Figure 3: Number of Transacting Addresses across Base vs. Optimism vs, Arbitrum

Source: msibl7 on Dune

Optimism Strides Towards Full Decentralization

On the other hand, Optimism is progressing towards its vision of full decentralization. For context, the network currently relies on a single sequencer, a validator that posts transaction data from Optimism on Ethereum, run by the Optimism Foundation itself. This sequencer is overseen by an elected security council, which acts as a custodian managing the protocol upgrades and the security of the network by ensuring that the sequencer is acting honestly, amongst other security-related tasks. This means that only a handful of eight elected individuals can contest the validity of transactions if they suspect any malicious behavior. Nevertheless, this was a temporary setup until Optimism released its “Fault Proof” system, which determines the validity of transactions before they’re posted on Ethereum’s mainnet.
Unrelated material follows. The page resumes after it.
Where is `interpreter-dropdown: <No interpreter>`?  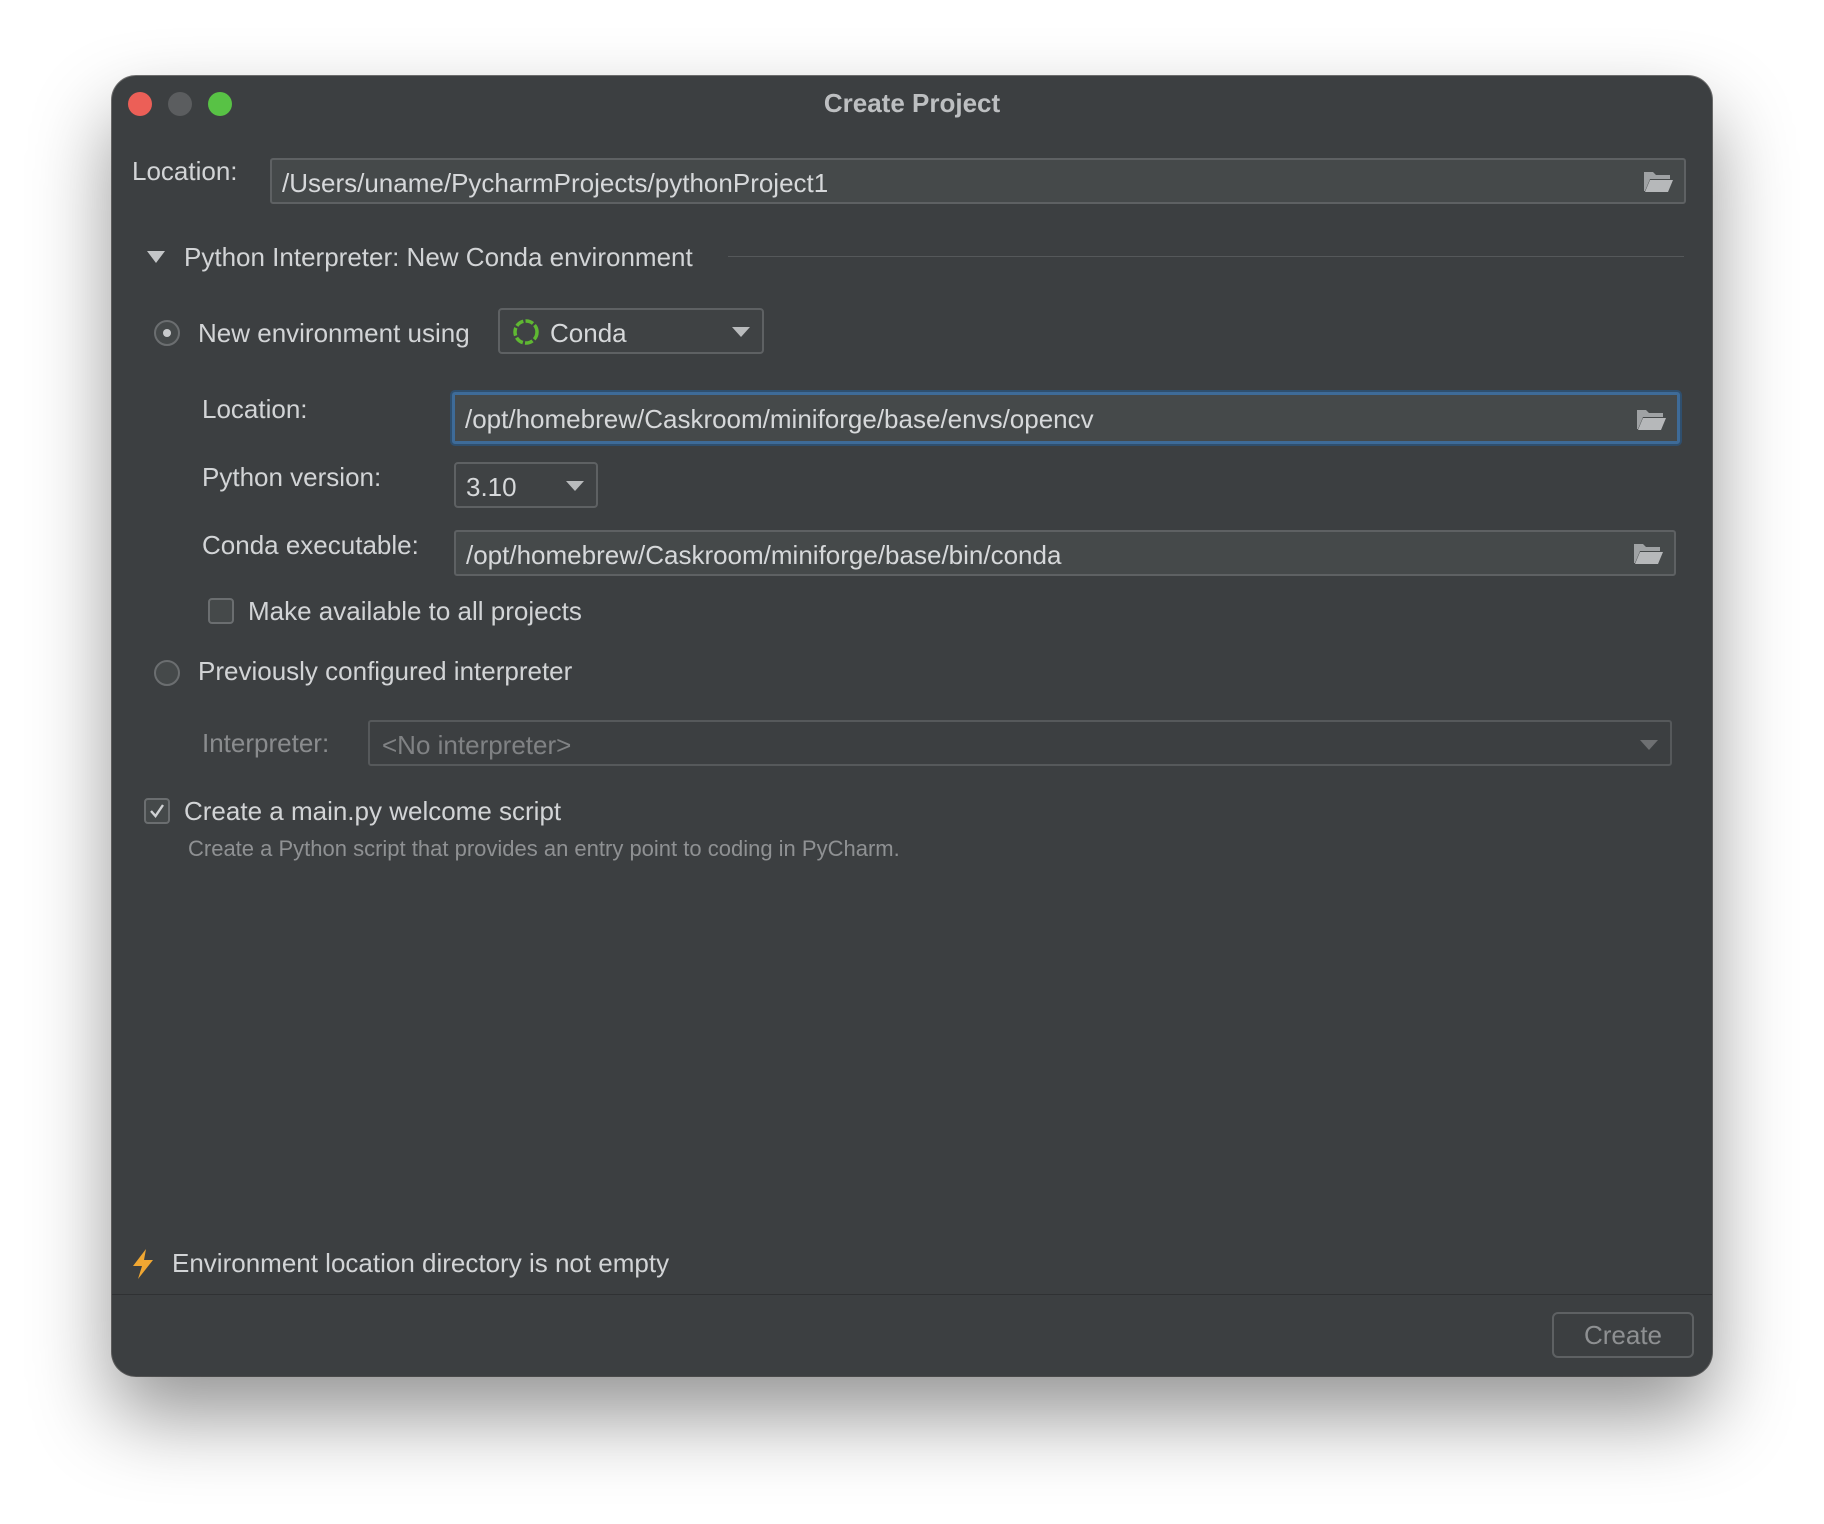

This enables a proactive rather than a reactive approach to maintaining transaction integrity. In line with this, Optimism rolled out the second iteration of the system on Sepolia testnet after releasing the first in October of last year, with the full launch expected later this year, where anyone can submit a fault-proof and dispute the validity of transactions.

Can This Major Upgrade Help Fantom Level Up With Solana?

The Ethereum alternative blockchain is set to implement its upcoming Sonic upgrade in the spring of 2024. Although the date isn’t determined yet, the next network iteration will position Fantom as one of the most scalable networks within the Ethereum Virtual Machine (EVM) ecosystem, capable of rivaling Solana’s efficiency. Namely, Sonic introduces the Fantom Virtual Machine (FVM), a new operating system facilitating close to 2000 transactions per second (TPS) based on the latest testnet results while adopting parallelization to enhance transaction throughput. Further, Sonic achieves transaction finality in under a second, with transaction fees costing less than a cent while introducing Carmen, a new database model that reduces the storage costs for validators by close to 90%. This enables them to participate in the network’s security validation in a cost-effective manner while expediting the time required for the foundation to spin up a new archival validator node from several weeks to 36 hours.

All in all, the excitement in anticipation of the upgrade can be seen with Fantom’s price growing by 200% over the last 30 days, while its DEX trading volume has surged by close to 12-fold, growing from $5M and peaking at $60M last week. Fantom’s stablecoin assets under management has also increased by about 150% over the same period since the lows of October 2023, implying that new users are increasingly depositing capital into the network to experiment with its ecosystem, akin to what was seen during the run-up of the ETF-led rally last October. Nevertheless, Fantom shows promising growth prospects as its P/E ratio continues to decrease despite its recent price gains, as shown below in Figure 4. This indicates that transaction volume and network utilization are outpacing its market capitalization growth, potentially implying that Fantom remains relatively undervalued.